Improving Retrieval-Augmented
Generation For Healthcare Chatbot

Project Cost Savings
0 %

To improve the precision of its medical chatbot, this US technology company consulted iMerit on how to utilize and implement a new medical dataset to ensure accurate medical advice for users.

Challenge

Medical large language models are changing the way people research their health. After acquiring a large corpus of medical data, this American multinational technology company needed to evaluate this data for use in their consumer-facing healthcare application.

This would ensure generative outputs would be safe, helpful, and at the standard of care of US medical professionals. As the nature of this project was unprecedented, this company needed a partner to invent a scalable and validated methodology.
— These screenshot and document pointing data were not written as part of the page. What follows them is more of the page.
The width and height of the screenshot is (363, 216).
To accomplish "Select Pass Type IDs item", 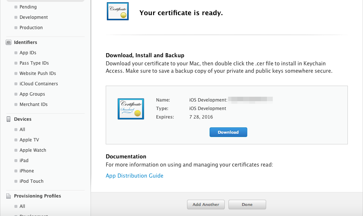I will point(34,63).
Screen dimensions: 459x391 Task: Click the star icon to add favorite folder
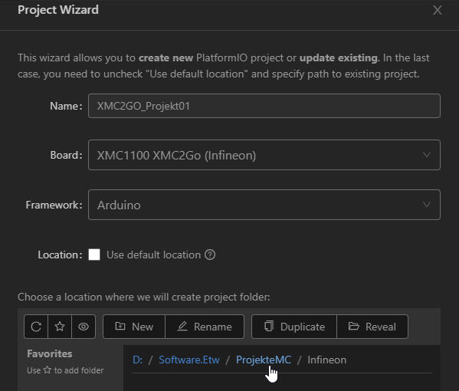click(x=60, y=327)
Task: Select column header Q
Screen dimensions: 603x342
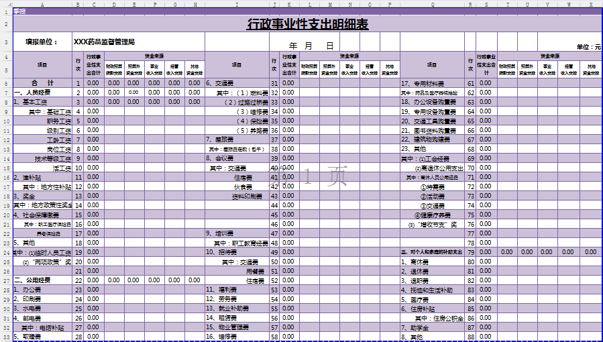Action: click(x=432, y=4)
Due to the complexity of healthcare data, this project could not be crowdsourced and would require medical expertise to ensure high quality outputs. To come up with a plan for auditing this data, this company began evaluating data solutions providers.
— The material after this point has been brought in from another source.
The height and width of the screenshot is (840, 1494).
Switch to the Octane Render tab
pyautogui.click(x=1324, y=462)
“We needed a partner who could provide the expertise to utilize this data safely.”

Solution

  • Automated human-in-the-loop evaluation and feedback
  • Board-certified healthcare expertise
  • Risk and accuracy assessment

To establish a workflow for auditing the data, iMerit suggested a pilot project involving a smaller segment of the data. iMerit assembled a team of nurses to work in a consensus workflow with escalations and arbitration provided by a US Board Certified physician. iMerit drew from its extensive network of US-based healthcare experts to quickly build the team to meet the project timelines. The nurses began by evaluating the knowledge base featuring definitions to identify accuracy      and risk.

To ensure quality, each concept’s respective definitions needed to be evaluated and scored based on custom criteria including the accuracy of its description, the likelihood of harm associated with sharing the information, and the potential helpfulness it posed for users seeking that information. Statistical analysis of the output permitted focusing the post-pilot effort on the most important dimensions of the data.

At the end of the project, iMerit delivered a full report of the project, including time-per-task breakdowns, edge case tracking, efficiency opportunities, and extension plans.

Result

After evaluating the results, this company and iMerit discovered that with edge case discussion and guideline revision, the nurses could reach consensus in 99% of cases. This allowed the team to revise the project design to a single-vote structure with 10% audit, thereby reducing project costs by over 72%.

As a result of this pilot, iMerit helped this major software company identify a cost-effective solution for ensuring high-quality medical data. With this new roadmap, the company has chosen to continue working with iMerit to continually identify ways to scale medical data annotation ethically and efficiently.

“Without iMerit, this project could have cost us millions.”